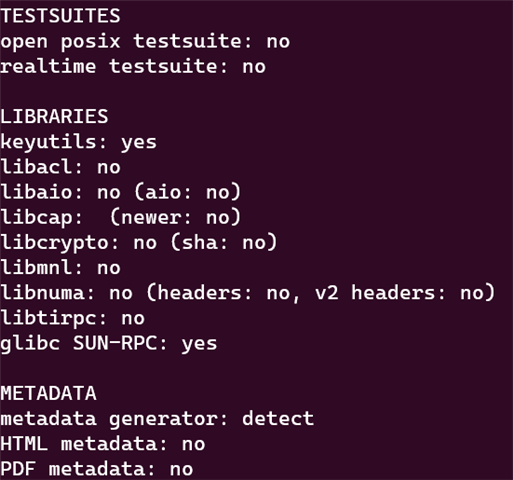Click the TESTSUITES heading text

coord(60,16)
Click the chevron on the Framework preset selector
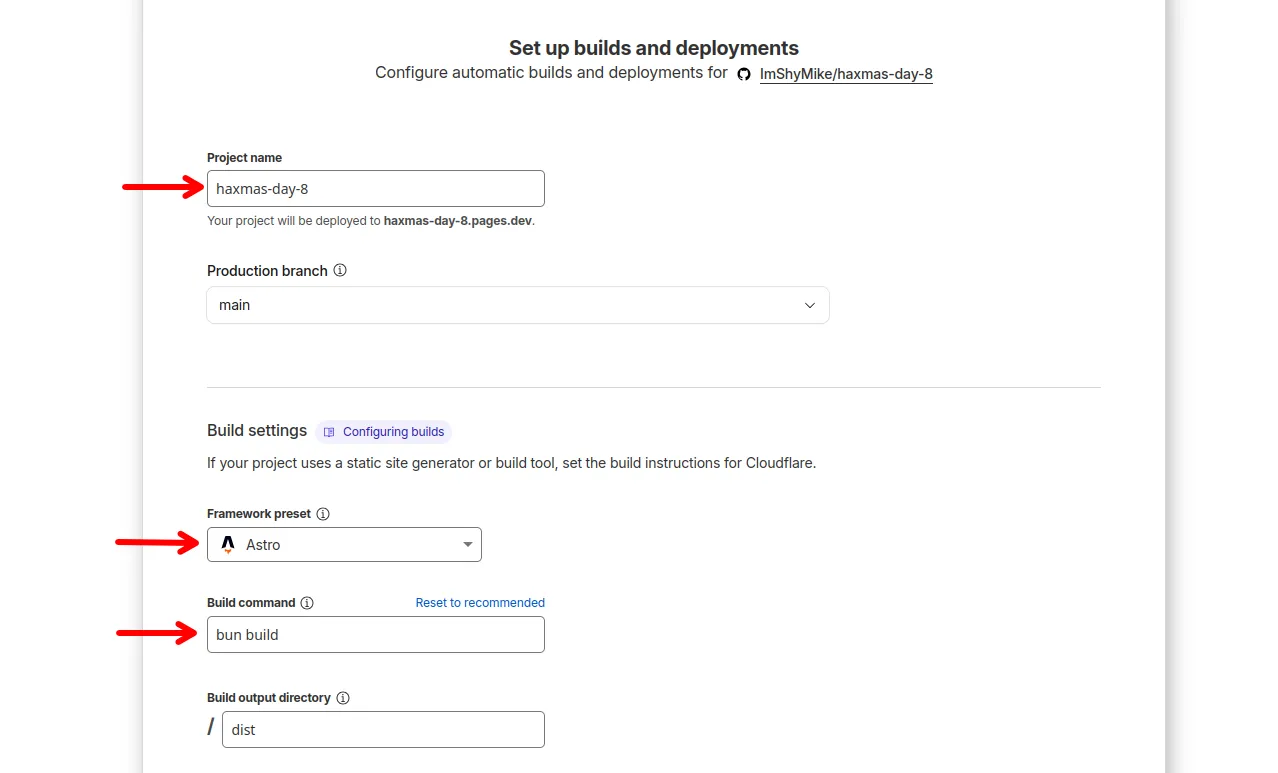 [x=467, y=544]
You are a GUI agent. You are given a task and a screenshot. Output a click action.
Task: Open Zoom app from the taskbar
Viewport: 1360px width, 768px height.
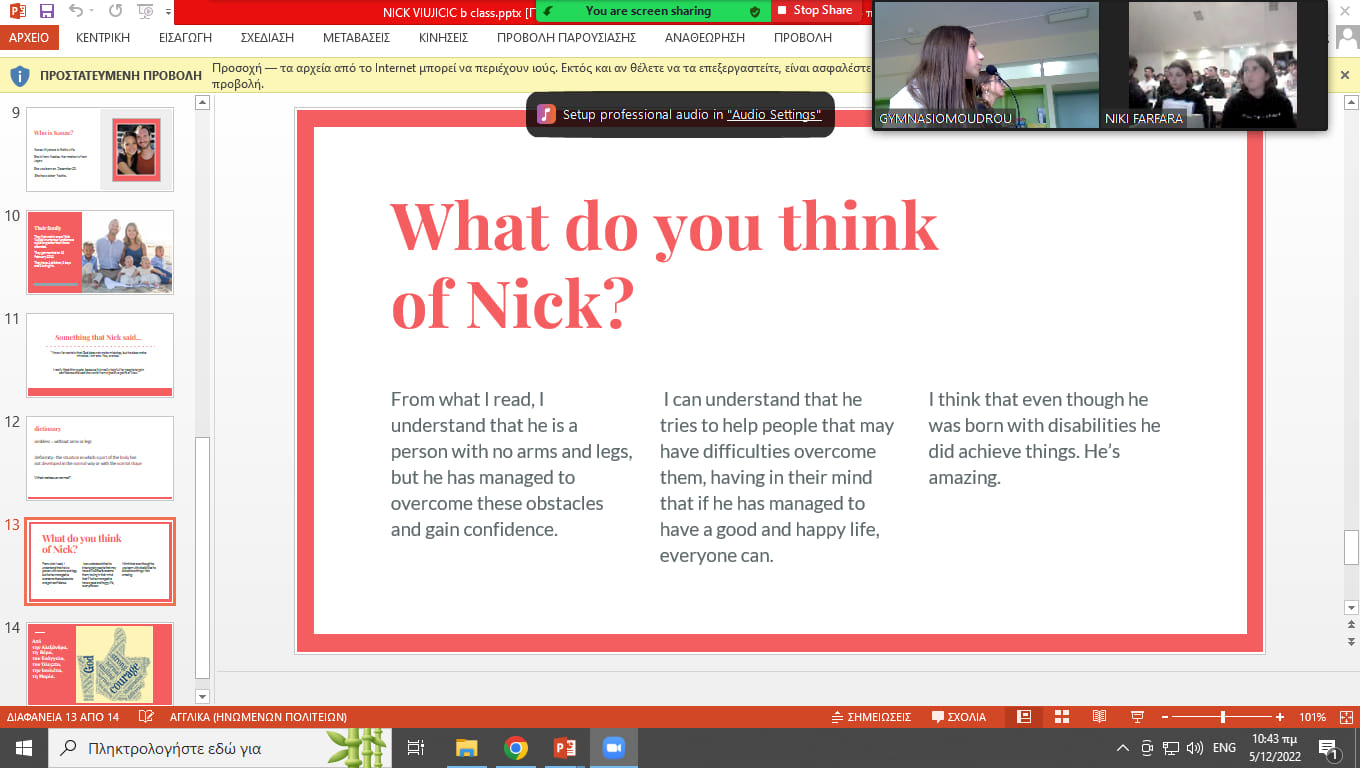pos(613,748)
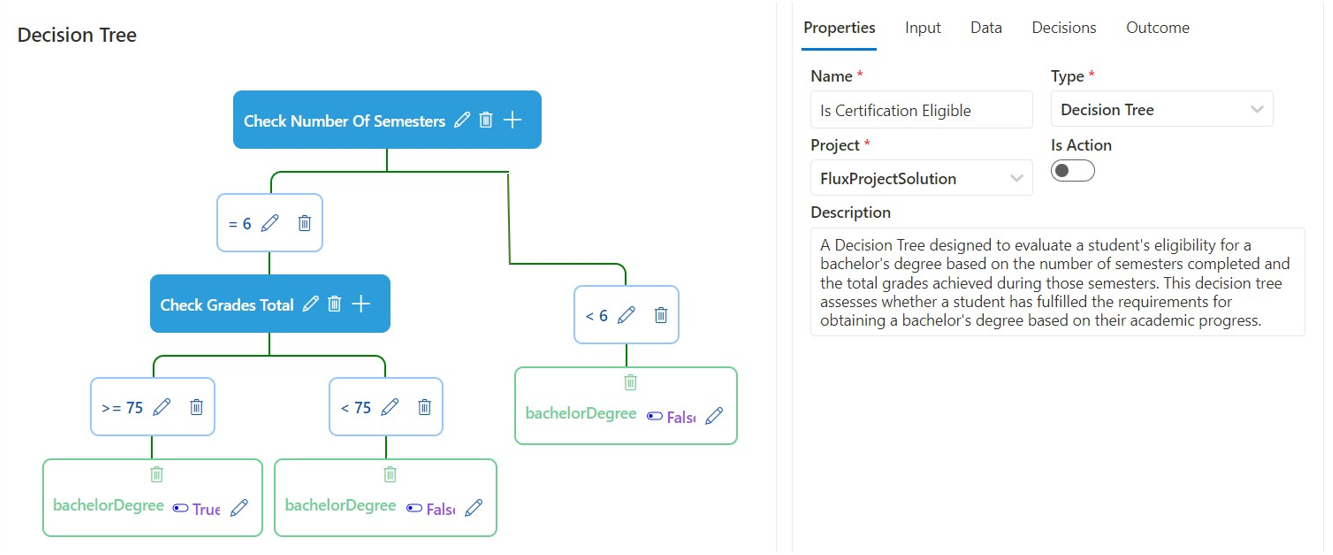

..............................

-- Your assignment --
The lines from the one holding "Click the chevron" to the final line of the entries are to be duplicated exactly, and the pictures are to be left out.

-- Result of this task --
Click the chevron on the Framework preset selector
 [x=467, y=544]
You are a GUI agent. You are given a task and a screenshot. Output a click action.
Task: Open Zoom app from the taskbar
Viewport: 1360px width, 768px height.
pos(613,748)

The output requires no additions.